M. ROGER FREY déclare que le budget de son département est en expansion. "J'aurais aimé, poursuit-il, que l'accent fût mis sur le secteur essentiel des activités de l'intérieur (l'administration générale). Malheureusement les circonstances m'ont obligé à m'occuper en priorité de l'augmentation des effectifs et des moyens d'action de la police."

Le ministre répond ensuite aux diverses questions posées par les orateurs.

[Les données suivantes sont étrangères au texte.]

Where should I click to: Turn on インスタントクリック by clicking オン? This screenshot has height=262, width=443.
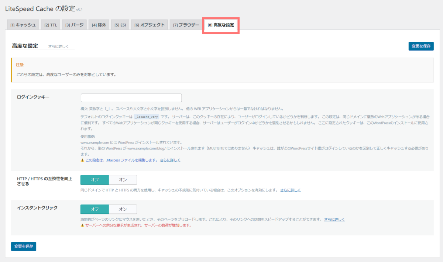point(123,209)
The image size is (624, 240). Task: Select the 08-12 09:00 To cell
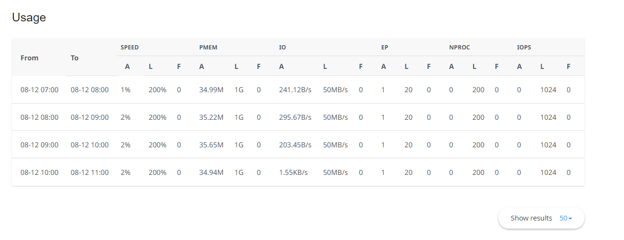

M. Roger Frey répond enfin à M. Claudius-Petit : "Il a évoqué, dit-il, un sujet, douloureux entre tous,  je lui répondrai sans passion. M. Claudius-Petit nous a fait un long récit émaillé des horreurs dont, à l'en croire, — il assure en avoir des preuves, — la police parisienne se serait rendue coupable. Ne vous eût-il pas été très facile, monsieur Claudius-Petit, de voir le ministre de l'intérieur, que vous connaissez, qui a beaucoup d'estime pour vous, et, dans le silence de son bureau, de lui apporter vos preuves ? Je vous jure que j'aurais fait le nécessaire et que j'aurais pris les sanctions désirables. Au reste, il n'est pas trop tard encore... Mais jusqu'à maintenant je n'ai pas le début d'un commencement d'une ombre de preuve. Des blessés ? Certes, il y en a eu. Comment n'y en aurait-il pas eu dans une manifestation à laquelle participaient vingt-cinq mille personnes ? Mais, comme je l'ai déjà dit ici, seules la discipline et les traditions d'honneur de la police parisienne ont permis d'éviter des troubles plus sanglants."